*Stated goal*. Change every "Given" to "Task" in the records below, keeping everything else the same, and leave the pictures out of your answer.

++++ Task inputs ++++

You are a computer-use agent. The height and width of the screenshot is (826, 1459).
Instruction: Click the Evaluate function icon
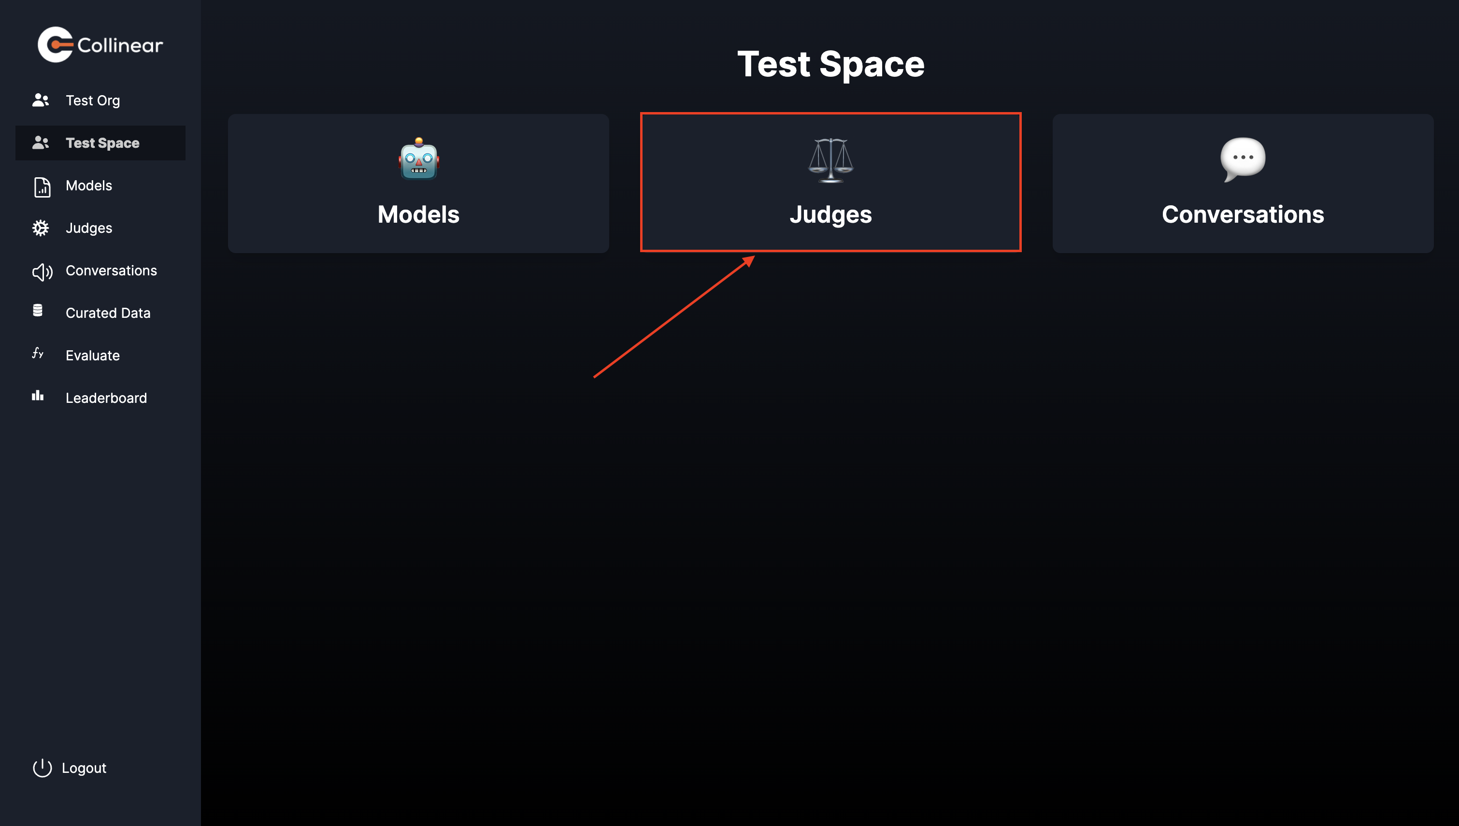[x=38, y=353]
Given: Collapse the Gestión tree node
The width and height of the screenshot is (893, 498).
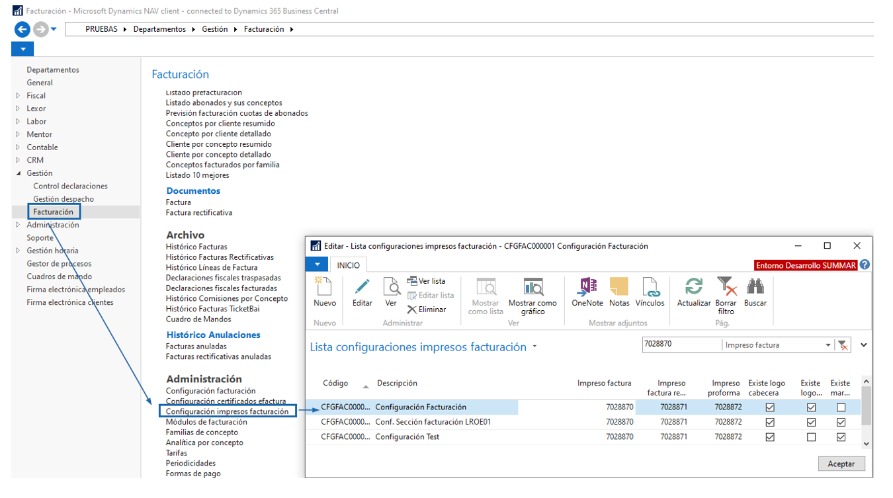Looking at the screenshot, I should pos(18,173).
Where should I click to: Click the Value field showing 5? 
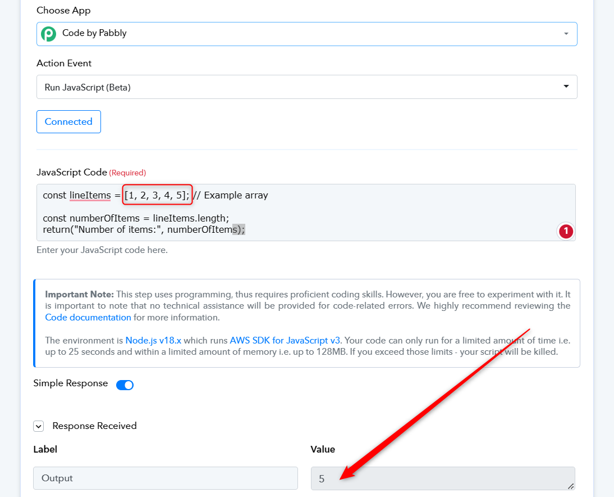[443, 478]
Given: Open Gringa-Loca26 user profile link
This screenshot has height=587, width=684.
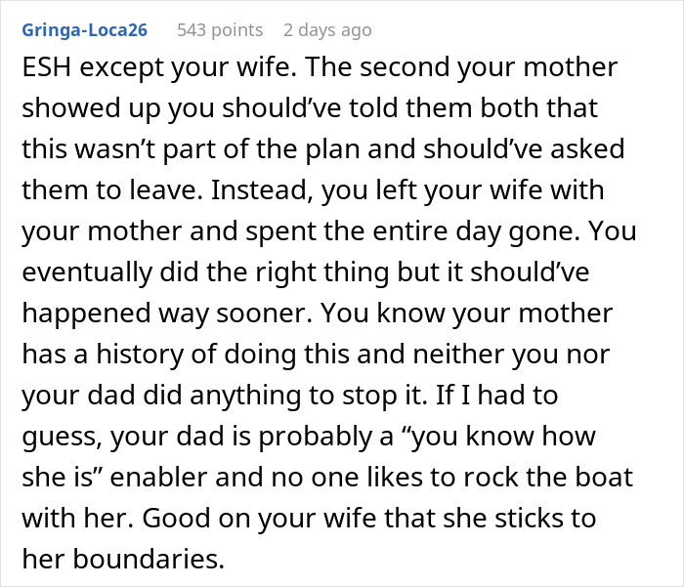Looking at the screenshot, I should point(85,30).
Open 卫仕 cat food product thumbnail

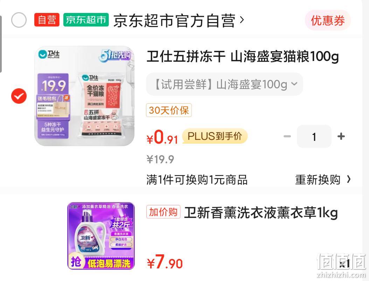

++++

*Full output*.
You are a computer-use agent. The height and width of the screenshot is (826, 1459).
Instruction: Click the Evaluate function icon
[x=38, y=353]
Task: Collapse the Gestión tree node
The width and height of the screenshot is (893, 498).
Looking at the screenshot, I should pos(18,173).
Where should I click to: Click the Value field showing 5? 
[443, 478]
Task: Open Gringa-Loca26 user profile link
This screenshot has height=587, width=684.
Looking at the screenshot, I should point(85,30).
Open 卫仕 cat food product thumbnail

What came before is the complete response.